The new 2024 revisions to the McDonald criteria for the diagnosis of MS have significantly changed the way we view the condition. Beyond the general confusion caused by not everyone remembering all the points of the criteria, one area I still find difficult to form a clear decision on is Radiologically Isolated Syndrome (RIS). Below is the published excerpt from the criteria:
Radiologically isolated syndrome (RIS)
• RIS is identified by the incidental discovery of CNS white matter T2-weighted hyperintense foci on MRI, which are highly typical of multiple sclerosis in the absence of typical clinical symptoms related to inflammatory demyelination or findings on clinical examination
• In patients with RIS, fulfilling dissemination in space (DIS) and dissemination in time is sufficient for diagnosing multiple sclerosis
• In patients with RIS, fulfilling DIS and positive CSF is sufficient for diagnosing multiple sclerosis
• In patients with RIS fulfilling DIS, the presence of the select 6 central vein sign (CVS) is sufficient for diagnosing multiple sclerosis
• These recommendations can also apply to patients with other non-specific presentations
RIS is an incidental MRI finding of lesions characteristic of multiple sclerosis (MS), occurring in individuals without clinical symptoms of demyelination. This definition aligns with contemporary diagnostic awareness of RIS as a potential preclinical phase of MS. However, the subsequent statements in the RIS criteria appear to blur the diagnostic boundaries between RIS and MS. According to the current McDonald criteria, the diagnosis of MS requires both clinical evidence and radiological findings, RIS alone does not meet these criteria, even if dissemination in space (DIS) or time is demonstrated radiologically.

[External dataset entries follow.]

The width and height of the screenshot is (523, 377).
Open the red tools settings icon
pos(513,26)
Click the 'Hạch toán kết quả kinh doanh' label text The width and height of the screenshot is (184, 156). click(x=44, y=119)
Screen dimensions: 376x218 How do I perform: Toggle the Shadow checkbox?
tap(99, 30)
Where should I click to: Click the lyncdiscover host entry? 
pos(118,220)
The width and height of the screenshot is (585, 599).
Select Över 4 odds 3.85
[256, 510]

The assertion that fulfilling DIS and dissemination in time, or DIS with positive cerebrospinal fluid (CSF) oligoclonal bands, is “sufficient” for diagnosing MS is problematic and premature. While such features increase the risk of future clinical conversion to MS, they do not justify a definitive MS diagnosis in the absence of clinical symptoms. Similarly, suggesting that the presence of the central vein sign (CVS) can alone confirm MS is unsupported by current consensus; although CVS improves diagnostic specificity, it is not yet a formal diagnostic criterion.

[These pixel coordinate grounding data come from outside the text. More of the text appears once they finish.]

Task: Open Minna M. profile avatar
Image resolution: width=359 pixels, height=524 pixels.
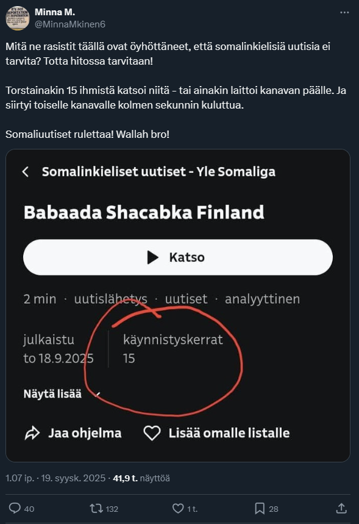Action: 17,18
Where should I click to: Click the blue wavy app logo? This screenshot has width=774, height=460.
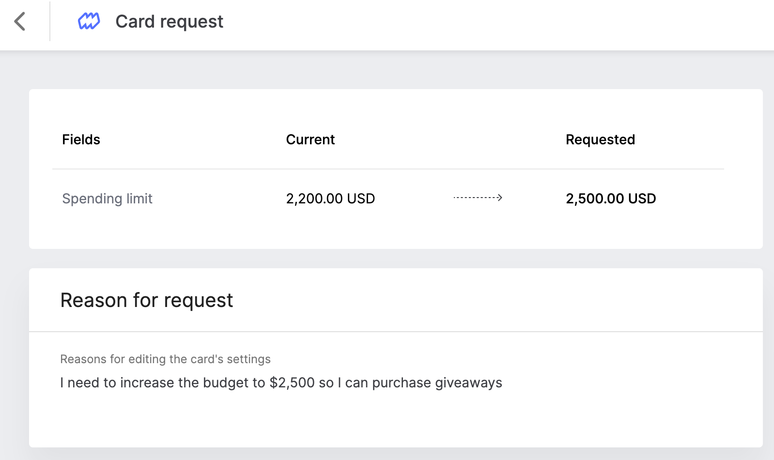click(89, 21)
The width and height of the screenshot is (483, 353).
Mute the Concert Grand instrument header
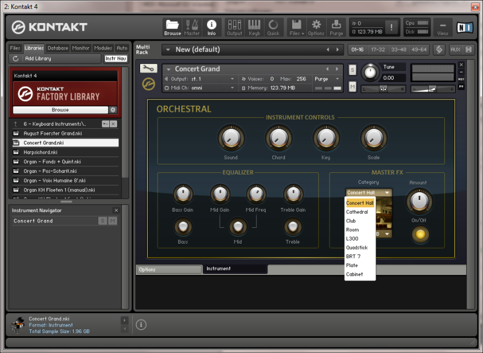pyautogui.click(x=353, y=87)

Applying these recommendations to “patients with other non-specific presentations” risks overdiagnosis and unnecessary anxiety or treatment, emphasizing the importance of clinical-radiological correlation and cautious longitudinal monitoring.
In clinical practice, overstating diagnostic certainty raises several questions, including what treatments are available for these individuals. Equally, since many of our current clinical trials enrolled PwMS under the older criteria, do we have the necessary legislation to use these DMTs in RIS?